Cheaters Never Prosper: The 411 on a Gluten-Free Diet

Cheaters Never Prosper: The 411 on a Gluten-Free Diet2016-11-30T11:44:54+00:00

Celiac Disease is a condition where the absorptive surface of the small intestine is damaged when gluten is ingested. Gluten is a protein found in wheat, rye, and barley. There is still controversy over whether or not people with celiac tolerate oats; Canadian associations do not recommend the consumption of oats.

When people with Celiac Disease consume gluten, their ability to absorb important nutrients is reduced and therefore they are at risk of not getting the necessary nutrients they need for good health. Once they remove gluten from their diet, the small intestine’s absorptive ability is restored. The treatment is clear and simple – a gluten-free diet. Cheaters never prosper, because even a molecule of gluten can trigger the damaging response.

The good news is that a gluten-free diet can be healthy and balanced. There are many foods that can still be enjoyed, such as fruits, vegetables, fresh meat, poultry, fish, eggs, flax, legumes, nuts, seeds, potatoes, corn, yogurt, cheese, milk, and rice. As for pastas, cereals, breads, and baked goods, there are many gluten-free options available.
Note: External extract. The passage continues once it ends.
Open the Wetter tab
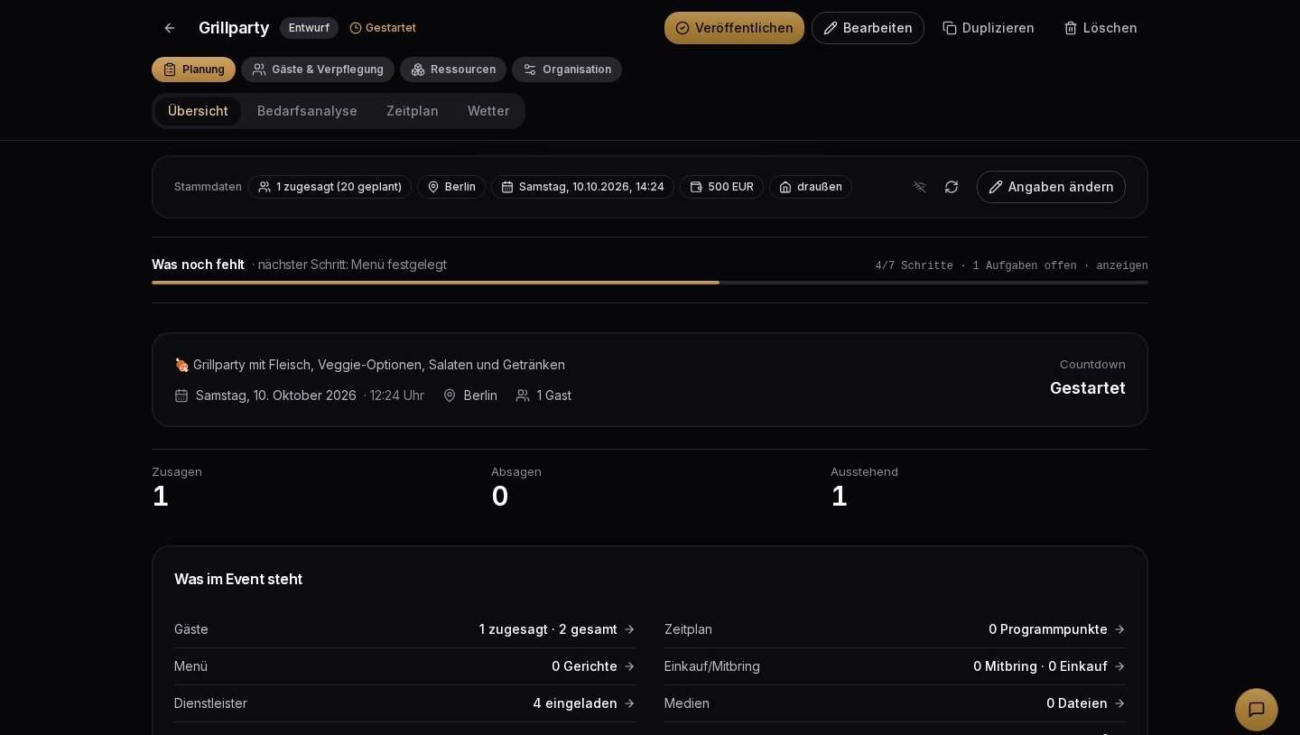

A gluten-free diet can be difficult to manage without proper education. Examples of foods to avoid are rye, oats, barley, wheat, malt, kamut, couscous, or any derivative of these foods, such as wheat germ. There are also hidden ingredients that contain gluten; therefore, it is extremely important that you read food labels. Be aware of fillers in foods, such as processed meats and soup thickeners. If you are not sure about a food product, call the food company or if it’s processed meat, ask the butcher if the food product in question is gluten-free. As well, it is important that your gluten-free food does not get cross-contaminated with gluten containing food. Make sure to clean counter tops, appliances, and utensils are  thoroughly before they are used for your gluten-free foods. For a detailed list of safe foods and foods to avoid, please visit www.celiac.ca.

When traveling, follow the above rules and pack gluten-free food to ensure that you can stick to the gluten-free diet.

Following a gluten-free diet is essential for the treatment of Celiac Disease. Remember to read food labels and ask if the food is gluten-free. And most importantly, enjoy!